DATASET EXTRACT
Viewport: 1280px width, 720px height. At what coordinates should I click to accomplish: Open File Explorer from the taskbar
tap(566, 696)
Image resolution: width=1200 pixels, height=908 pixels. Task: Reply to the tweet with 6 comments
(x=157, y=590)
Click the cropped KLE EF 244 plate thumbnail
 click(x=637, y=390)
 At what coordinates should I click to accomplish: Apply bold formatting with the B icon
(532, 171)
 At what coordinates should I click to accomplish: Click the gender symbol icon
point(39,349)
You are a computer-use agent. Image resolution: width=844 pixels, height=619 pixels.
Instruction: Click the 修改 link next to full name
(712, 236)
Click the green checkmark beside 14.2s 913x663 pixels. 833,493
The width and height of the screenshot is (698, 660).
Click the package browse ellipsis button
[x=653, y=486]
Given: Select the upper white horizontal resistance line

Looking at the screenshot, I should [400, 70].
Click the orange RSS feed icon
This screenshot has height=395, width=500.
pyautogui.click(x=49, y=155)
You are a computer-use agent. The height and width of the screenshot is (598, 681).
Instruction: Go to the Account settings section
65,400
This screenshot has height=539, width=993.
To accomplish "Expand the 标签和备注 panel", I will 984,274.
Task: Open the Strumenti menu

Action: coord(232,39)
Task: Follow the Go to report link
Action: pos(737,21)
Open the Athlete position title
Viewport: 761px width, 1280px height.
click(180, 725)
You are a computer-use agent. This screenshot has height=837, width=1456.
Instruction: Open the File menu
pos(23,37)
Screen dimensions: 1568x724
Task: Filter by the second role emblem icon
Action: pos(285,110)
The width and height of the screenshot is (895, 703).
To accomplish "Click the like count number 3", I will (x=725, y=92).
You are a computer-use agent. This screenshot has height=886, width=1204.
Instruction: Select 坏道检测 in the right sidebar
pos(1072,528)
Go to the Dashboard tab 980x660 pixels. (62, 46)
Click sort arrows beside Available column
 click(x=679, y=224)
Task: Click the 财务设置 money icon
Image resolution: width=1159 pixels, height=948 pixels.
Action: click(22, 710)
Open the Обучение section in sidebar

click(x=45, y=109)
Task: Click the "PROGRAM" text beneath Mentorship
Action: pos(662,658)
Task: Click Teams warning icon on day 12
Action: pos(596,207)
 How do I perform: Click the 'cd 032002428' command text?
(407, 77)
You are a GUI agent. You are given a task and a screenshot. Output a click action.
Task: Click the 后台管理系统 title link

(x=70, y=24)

WORK TO COMPLETE
What is wanted is a copy of every line in the listing that includes the word "will".

EXERCISE ANSWER
To accomplish "Expand the 标签和备注 panel", I will 984,274.
To accomplish "Click the like count number 3", I will (x=725, y=92).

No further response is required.